Galatagirone, située sur une hauteur conique, est peuplée de 22 000 habitants. J’ai vu dans ses églises des tableaux du Sicilien Nebrone, des fresques et des toiles de Paladino, une belle vierge de Gagini, etc.

Les vignes, fort abondantes jusqu’à Ramecchiere, disparaissent ; on traverse un pays volcanique, au milieu duquel se dresse, sur un rocher escarpé, la ville de Vizzini, qui n’est accessible que par des sentiers étroits, péniblement pratiqués auprès des ravins, et où le voyageur se procure difficilement un gîte. Cependant elle renferme 12 000 habitants, et j’ai remarqué dans ses églises de beaux tableaux, entre autres quelques-uns du Tintoret et de Paladino.

Au delà, en cheminant vers Sortino, par Bocchieri, l’aspect du pays devient de plus en plus sombre.

Un petit bois, poussé, je ne sais comment, sur les crêtes et les rochers, annonce l’approche de Sortino, bourg misérable, élevé lui-même sur un sommet qui semble inaccessible. J’y parvins cependant, après avoir guidé de mon mieux ma mule dans un chemin glissant, taillé en forme d’escalier et contourné de mille manières.

Rocher de Scylla (voy. p. 16). — Dessin de Rouargue.

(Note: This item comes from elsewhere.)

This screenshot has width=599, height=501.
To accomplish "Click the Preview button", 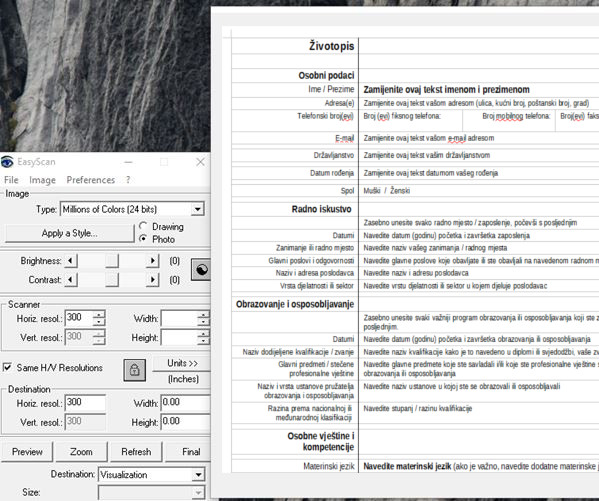I will click(x=27, y=452).
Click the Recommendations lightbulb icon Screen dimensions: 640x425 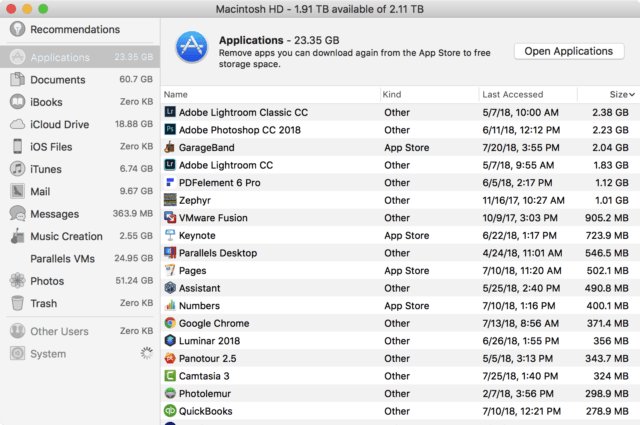17,29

Lorsque je fus installé dans une pauvre locanda, il me fallut subir la curiosité qui m’avait accueilli dans toutes les petites localités de la Sicile ; la porte et la fenêtre de ma chambre ne faisaient qu’une seule et même chose ; je me vis obligé de m’emprisonner pour échapper aux regards de la foule indiscrète. Mais je n’en fus point encore quitte, et un petit guichet, pratiqué à plus de six pieds au-dessus du sol, servit d’observatoire aux enfants, montés les uns sur les autres pour contempler ma rare personne.

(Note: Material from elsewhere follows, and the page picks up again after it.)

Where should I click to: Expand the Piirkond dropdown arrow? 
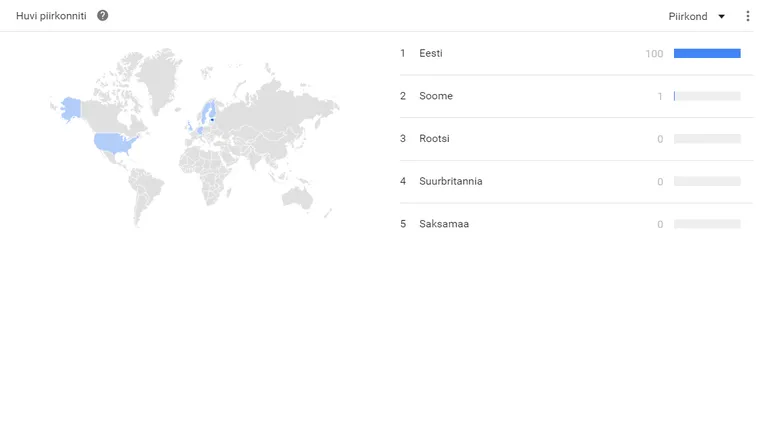pyautogui.click(x=721, y=17)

Les rives de l’Anapo, que nous suivîmes en allant à Syracuse, sont délicieuses de verdure et de fraîcheur.


Syracuse.

Mais voici que la mer se montre dans le lointain, et on aperçoit assise sur une langue de terre qui s’avance dans les flots, une ville que le guide appelle Syracuse. — Eh ! quoi, se demande-t-on en pénétrant par plusieurs ponts-levis dans une petite place de guerre isolée du continent et entourée de fortifications à la moderne, est-ce bien là Syracuse ? Qu’est devenue cette cité puissante qui s’étendait jadis sur un espace de sept lieues de tour, que Cicéron vante comme la plus grande des villes grecques et la plus belle de toutes les villes ? Hélas ! la majeure partie de la Syracuse antique n’est plus qu’un sol désert et couvert de débris ; le reste, resserré dans l’île d’Otygie, est un modeste chef-lieu de sous-intendance, où une population de 17 000 habitants semble se complaire dans un état de misère apathique.